In his resignation letter Mr McDonald said Sir Keir’s office had “instructed” him “to go into a meeting to argue against a national minimum wage of £15 an hour and against statutory sick pay at the living wage”.

Mr McDonald said this was “something I could not do”. He warned that Labour was “more divided than ever” under Sir Keir’s leadership.

The resignation is a blow for the Labour leader who was hoping to turn the page on a row with the party’s left wing that characterised the first part of the conference.

Sir Keir kicked off the conference with a defeat on plans to end one member, one vote for Labour leadership elections, but narrowly passed alternative changes to Labour rules that will make it harder for MPs with less support from their colleagues to get on the ballot.

During negotiations with trade unions over the rule changes Sir Keir was reportedly taken to task by union leaders for not backing a £15 minimum wage.

The party says it wants a £10 minimum wage at least, around a £1 increase from the existing £8.91, though the rate may have already risen closer to that level by the next general election.

Mr McDonald told reporters outside Labour conference in Brighton: “It was a compositing meeting yesterday when the membership and the unions were promoting [a £15 minimum wage] and to be asked to defend the position and not support what the party and unions wanted to do is something I couldn't in all conscience sustain.

“This is what we should be doing. Is it really unreasonable to expect people going to work, our key workers not to have the level of pay and to be able to sustain their position?"

In his resignation letter, Mr McDonald continued: “After many months of a pandemic when we made commitments to stand by key workers, I cannot now look those same workers in the eye and tell them they are not worth a wage that is enough to live on, or that they don’t deserve security when they are ill.
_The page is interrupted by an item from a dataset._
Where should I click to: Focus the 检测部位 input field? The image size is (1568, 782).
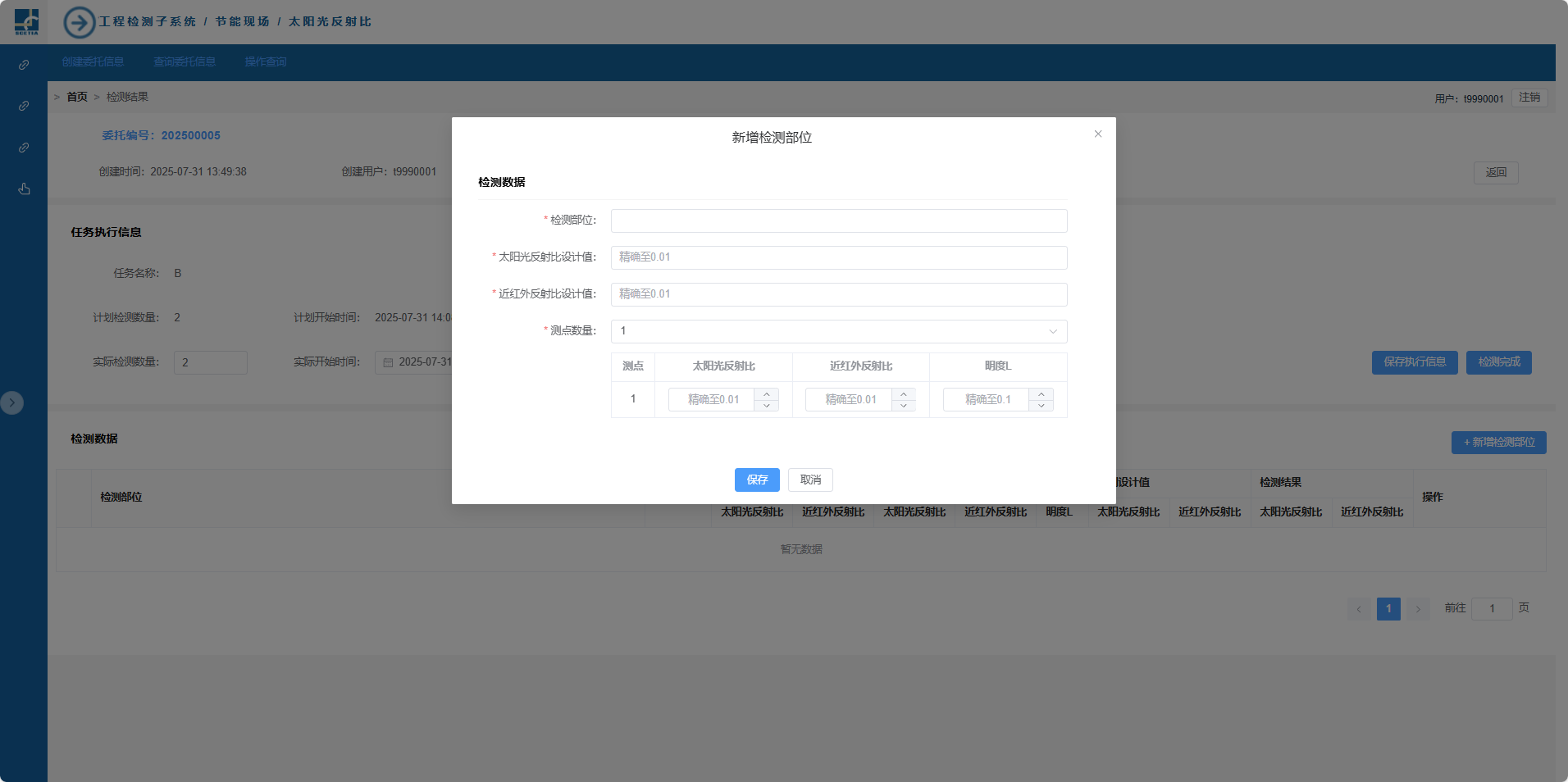pos(838,221)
“We live in a time when the people of this country have a renewed awareness of how important the work done by millions of low-paid workers truly is. To have the Labour Party, the party of working people, fail to realise that is a bitter blow.

“I joined your frontbench team on the basis of the pledges that you made in the leadership campaign to bring about unity within the party and maintain our commitment to socialist policies.
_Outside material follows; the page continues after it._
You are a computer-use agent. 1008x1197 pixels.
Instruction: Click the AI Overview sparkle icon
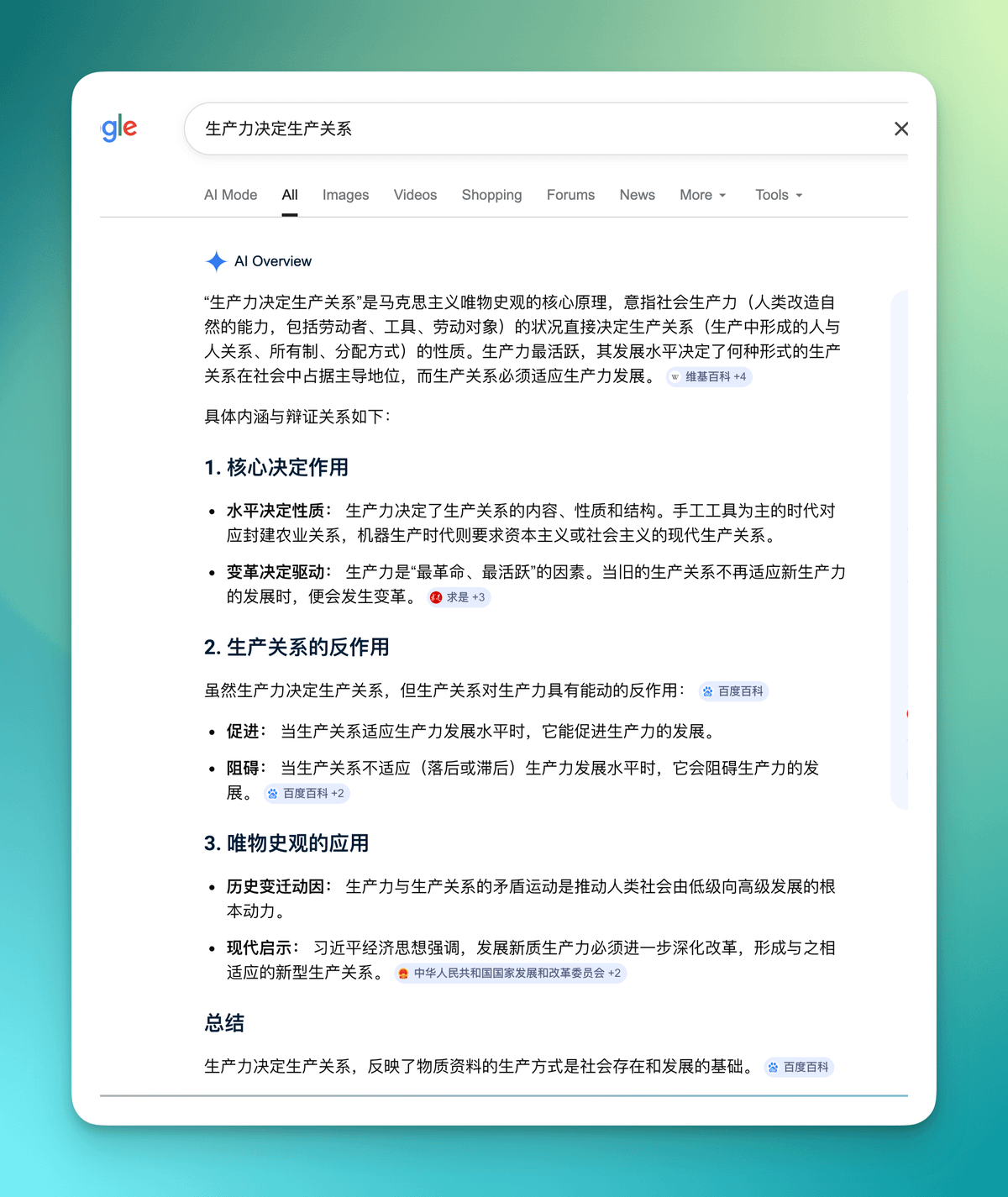216,261
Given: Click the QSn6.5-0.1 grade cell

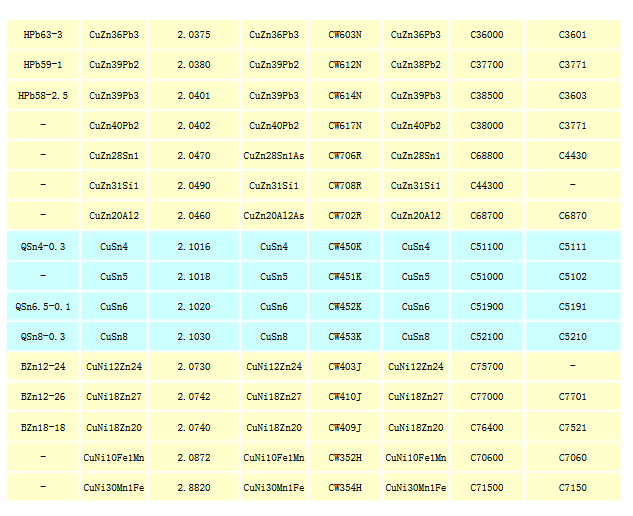Looking at the screenshot, I should (x=43, y=307).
“After 18 months of your leadership, our movement is more divided than ever and the pledges that you made to the membership are not being honoured. This is just the latest of many.

“I am immensely proud of the work my team has done to produce Labour’s employment rights green paper, which was unveiled earlier this week. I will continue working with comrades across the movement to ensure that this agenda is delivered.
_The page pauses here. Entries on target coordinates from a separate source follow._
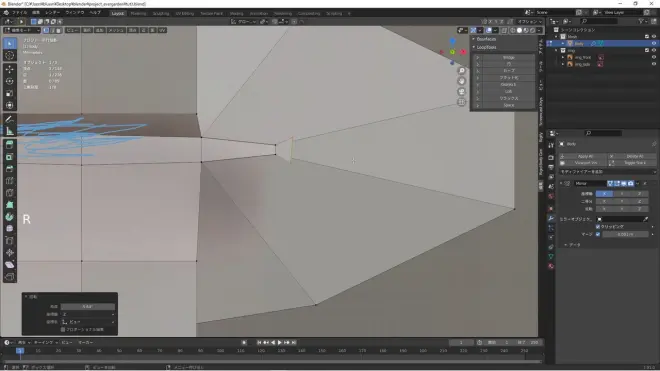Screen dimensions: 660x371
Task: Hide the img_front object with eye icon
Action: pyautogui.click(x=654, y=57)
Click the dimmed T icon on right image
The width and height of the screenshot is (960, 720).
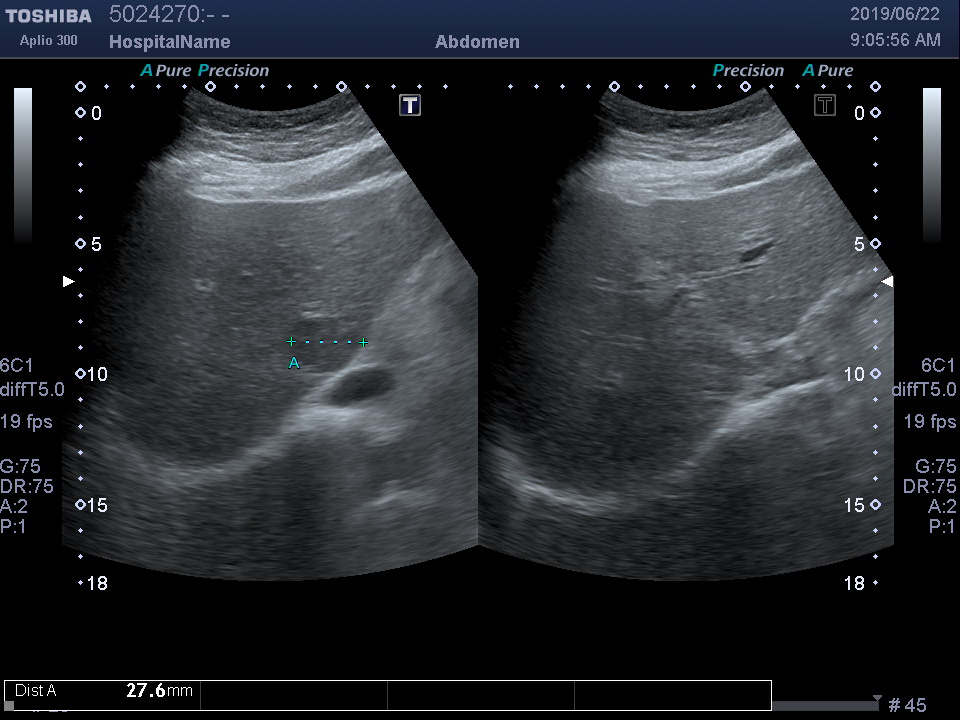point(824,106)
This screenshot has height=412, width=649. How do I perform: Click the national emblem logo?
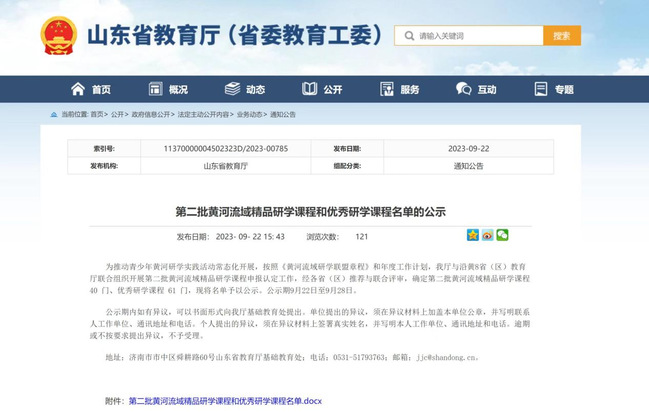pyautogui.click(x=58, y=35)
“I look forward to being free to fight for the working people of this country from the back benches.”

Repsonding to the resignation, Sir Keir said: “I want to thank Andy for his service in the shadow cabinet.

“Labour’s comprehensive new deal for working people shows the scale of our ambition and where our priorities lie.

“My focus and that of the whole party is on winning the next general election so we can deliver for working people who need a Labour government.”

Mish Rahman a Labour NEC member from the left of the party, said that “during the leadership election, it seemed like Starmer understood this” but said “this resignation proves he does not”.

He added: “By asking a shadow minister to argue against a higher minimum wage and decent sick pay he has demonstrated just how put of touch he is with working people.”

Reacting to the news, Conservative chairman Oliver Dowden said that Labour were “divided and fighting among themselves”.

Mr Dowden said: “Now they are even resigning during their own party conference! Labour’s conference gets more chaotic by the minute. How can people trust them to run the country?”